Performance is at about 148 ns. Not bad. You should also better compare your lib with something like https://crates.io/crates/hilbert since fast-hilbert is optimized for 2D only and not higher dimensions.
The order is not well documented. I need to update the docs here. It is basically just the input dimensions/number of bits used. Say you use the order 8, it basically means that the 2D discrete space 2^8 * 2^8 is considered. I guess your lib will always take the full space of the number type use. For example u8 would mean order 8, u16 order 16...
Unfortunately not. I don't think it's that easy either. This crate here is for mapping of 2D => Hilber and backwards only. It is not as generalizable as lindel. Speedup higher dimensions would require another LUT which would soon not fit into memory anymore and might only make sense for dimensions <= 3 I would say. Though if you find a way plz let me know :)

becheran commented 3 years ago

Branch with benchmark of linden: https://github.com/becheran/fast-hilbert/tree/linden-bench

DoubleHyphen commented 3 years ago

Thank you so much! Now, let's see.

My code is actually a refactoring of hilbert's, so I don't think there's much meaning in making further comparisons. In any event, it appears that the speedup was 5x. Significant, but I'll admit I was hoping for more… hilbert's crate maintainer had described the algorithm used therein as very fast, so at the very least I'd have expected it to match the implementation you found on Wikipedia instead of being twice as slow.
I'm pretty sure that what you call the “order” of the Hilbert curve is what hilbert calls “amount of bits to examine”. In the beginning, I thought that Hilbert encoding was like Morton encoding, in that I expected it to be insensitive to all leading zeros. This, in the general case, is not true. What I noticed whilst refactoring, however, is that all leading zeros that come in multiples of D (where D is the amount of dimensions) can be safely ignored without changing the final result. ~~I'll download fast_hilbert and experiment a bit and let you know.~~ I just ran the experiments: The only difference that the order makes is whether it is even or odd. You might as well turn it into a boolean… or, better yet, get rid of it entirely. That way you'd also make it impossible for the user to pass wrong arguments to the function.
What fits in memory and how well is a matter for later examination. For now I'll ask: how exactly was the LUT constructed? What thought process led you to it?

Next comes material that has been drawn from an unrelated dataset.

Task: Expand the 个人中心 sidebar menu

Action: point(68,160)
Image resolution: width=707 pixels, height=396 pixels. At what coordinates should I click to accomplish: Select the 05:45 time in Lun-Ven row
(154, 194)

Here is the code I used for the experiments in 2.:

    for _ in 0..1024 {
        let x = rand::random::<u32>() & 65535;
        let y = rand::random::<u32>() & 65535;
        let original_key = fast_hilbert::xy2h(x, y, 32);
        println!("x: {:010}\ny: {:010}\nkey: {}", x, y, original_key);
        for i in (16..32).step_by(2) {
            let new_key = fast_hilbert::xy2h(x, y, i);
            assert_eq!(original_key, new_key);
        }
    }

becheran commented 3 years ago

The algorithm on Wikipedia is for the special 2D case only which is an easier problem to solve than what you try.
Interesting. Yes it is also the amount of bits examined. I did not know that the pattern repeats every 2nd iteration? Anyways, the higher the order the slower it will be. An order of 2 is faster than order 32. So bool is not an option here.
2D Hilbert curves can be constructed bitwise from the input numbers using a state machine. See the docs for the state machine image: https://docs.rs/fast_hilbert/0.1.0/fast_hilbert/. What I did is squeezing's 3 conversion steps (3 x and 3 y input bits => 6 hilbert bits) to one 8bit=>8bit LUT were two bits are used for the 4 possible states of the state machine.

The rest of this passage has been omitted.